Sledge testified and her lawyer argued that Albuquerque Public Schools and the state Public Education Department denied Paloma educational resources and options to which she has a legal right.
Sledge decided to file the complaint so that a hearing officer could decide whether Paloma was given the full range of education she was entitled to under the law, particularly for an option called homebound instruction, a form of schooling that brings a teacher to the student’s residence for about an hour and a half each day.
A hearing officer ruled APS should have offered homebound instruction throughout Paloma’s education – something the mother had asked for in every meeting with APS concerning Paloma, according to Sledges’ lawyer Gail Stewart.
Sledge saw that ruling as a small win.
However, it too was a temporary solution.
She told the Journal she was glad the hearing officer ruled in this way, but ultimately she said she hopes lawmakers recognize cannabis laws are problematic for children who are patients and entitled to an education.
Arthur Melendres, an attorney for APS, was also at the committee meeting.
He said the district recognizes every child should have a free, appropriate public education, but the district also has to be aware of how decisions – including allowing medical cannabis on school grounds – affects both students and the staff, who don’t want to face legal liability, the attorney said.
“We are faced quite frankly with a bit of a conundrum,” he said.

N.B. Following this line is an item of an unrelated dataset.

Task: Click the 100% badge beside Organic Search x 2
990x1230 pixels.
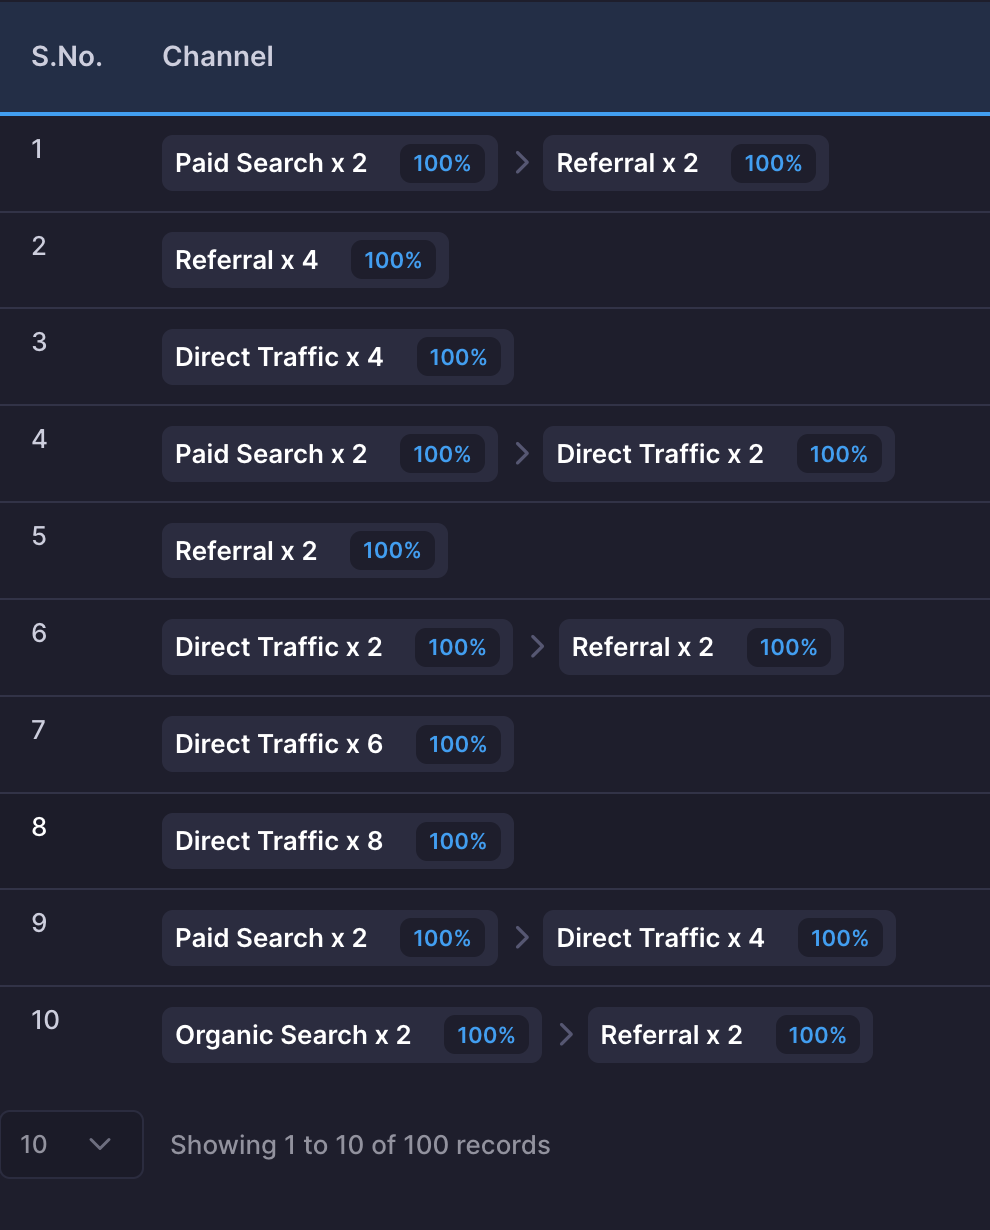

Melendres said as lawmakers consider possible changes, Superintendent Raquel Reedy’s goal is to work cooperatively with the Legislature.
This problem is not exclusive to Paloma.
Sledge says she’s been in contact with about 20 families that are in similar circumstances.

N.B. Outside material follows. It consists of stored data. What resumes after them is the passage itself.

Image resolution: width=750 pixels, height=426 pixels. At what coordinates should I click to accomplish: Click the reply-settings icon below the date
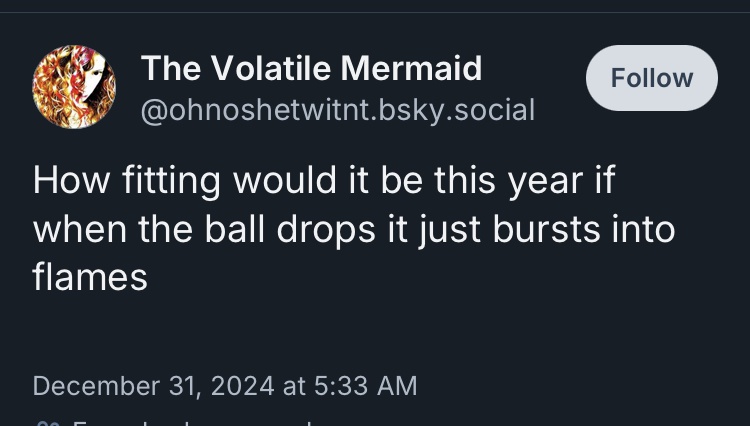point(44,422)
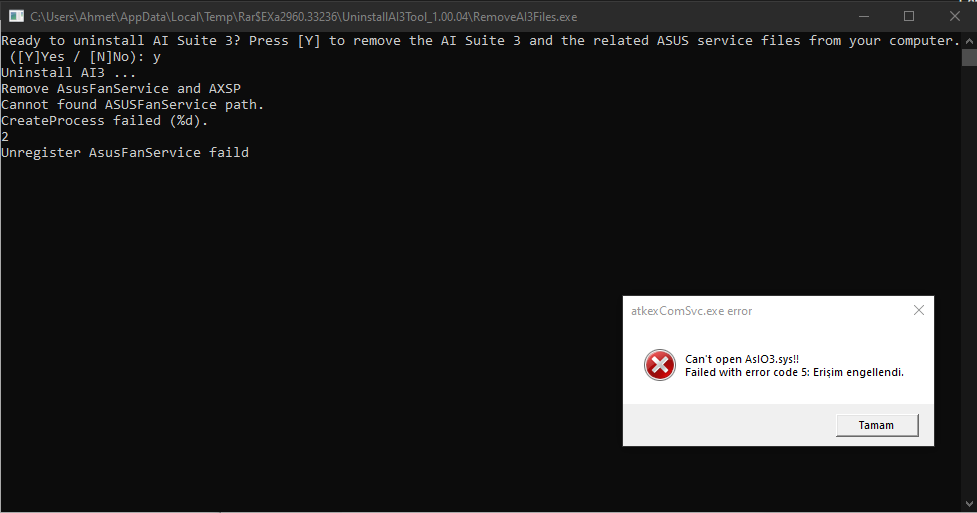Click the console vertical scrollbar thumb
Viewport: 977px width, 513px height.
click(x=969, y=58)
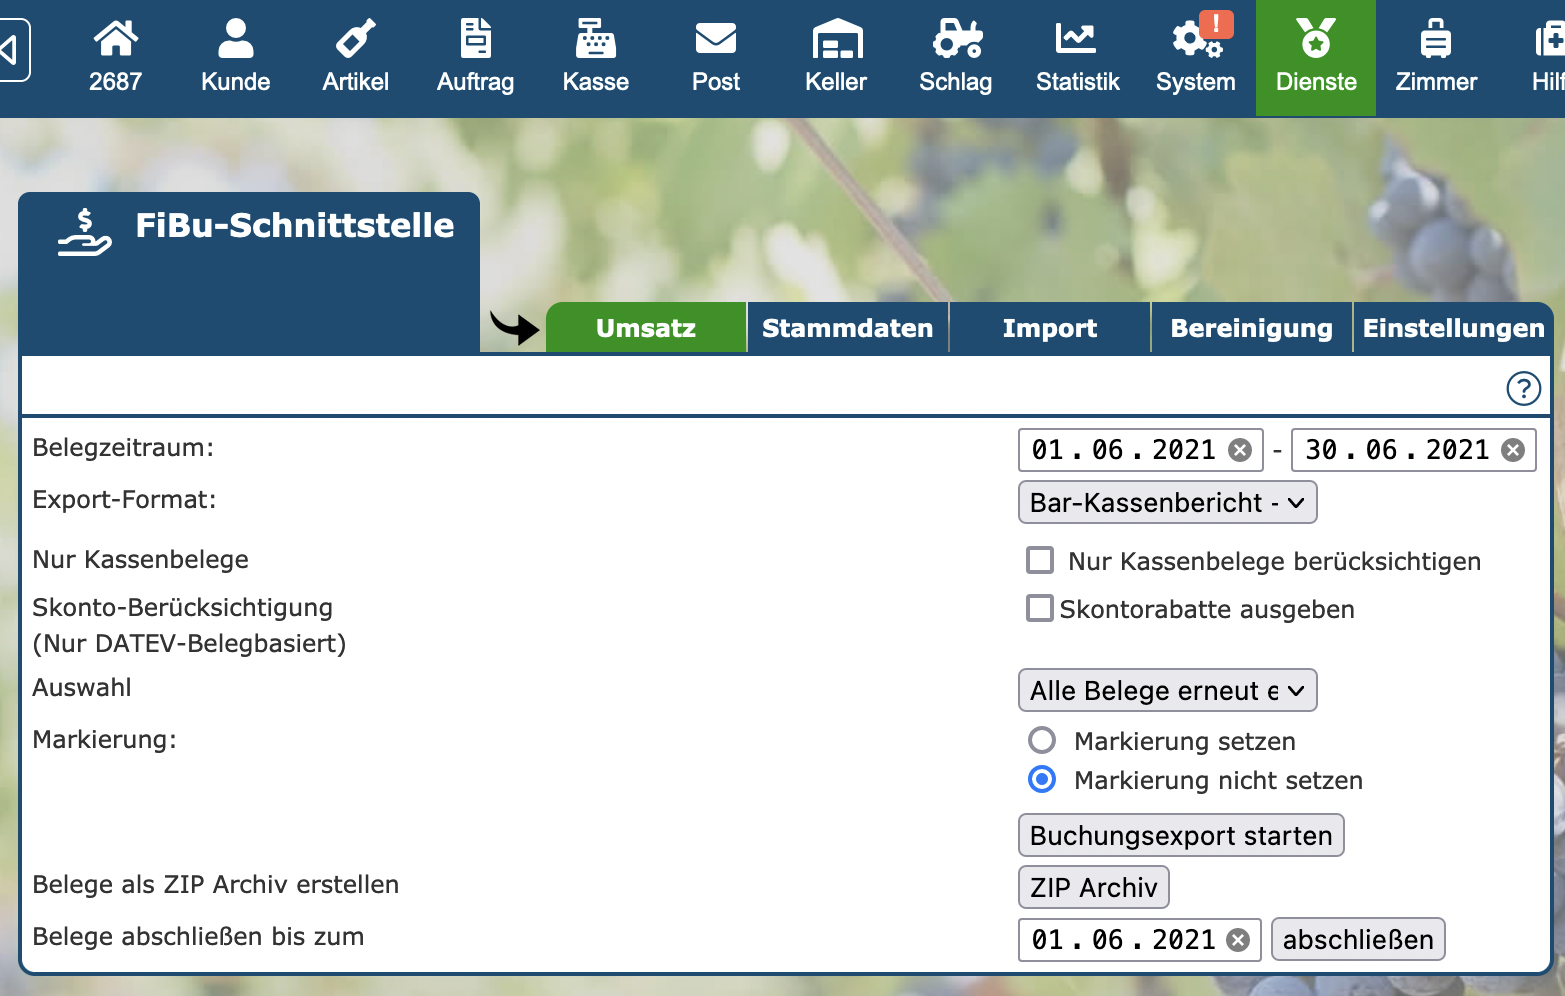Screen dimensions: 1565x996
Task: Open the Kasse cash register icon
Action: (x=595, y=40)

At the meeting, Tisha Brick said her 11-year-old son Anthony uses cannabis oil for attention deficit hyperactivity disorder, post traumatic stress disorder and a type of schizophrenia.
While she used to bring it to his school in the Estancia Municipal School District, she told the committee that the school district barred the medicine after an administration shift occurred.
In fighting for cannabis oil to be permitted, Brick said, the state Children, Youth and Families Department was called and eventually her child was disenrolled.
Her son hasn’t been in school for a year and a half now and has seen the negative effects of not interacting with his peers, his mom told the committee.
In addition to what Sledge is asking, Brick wants any legal changes to include ways to prevent school officials from discriminating against students and caretakers or retaliating.
Committee chairwoman and state Rep. Deborah A. Armstrong, D-Albuquerque, thanked the two mothers for attending the meeting and sharing their stories.
“Some of the greatest work we’ve done in the state came from moms who got really mad,” she said.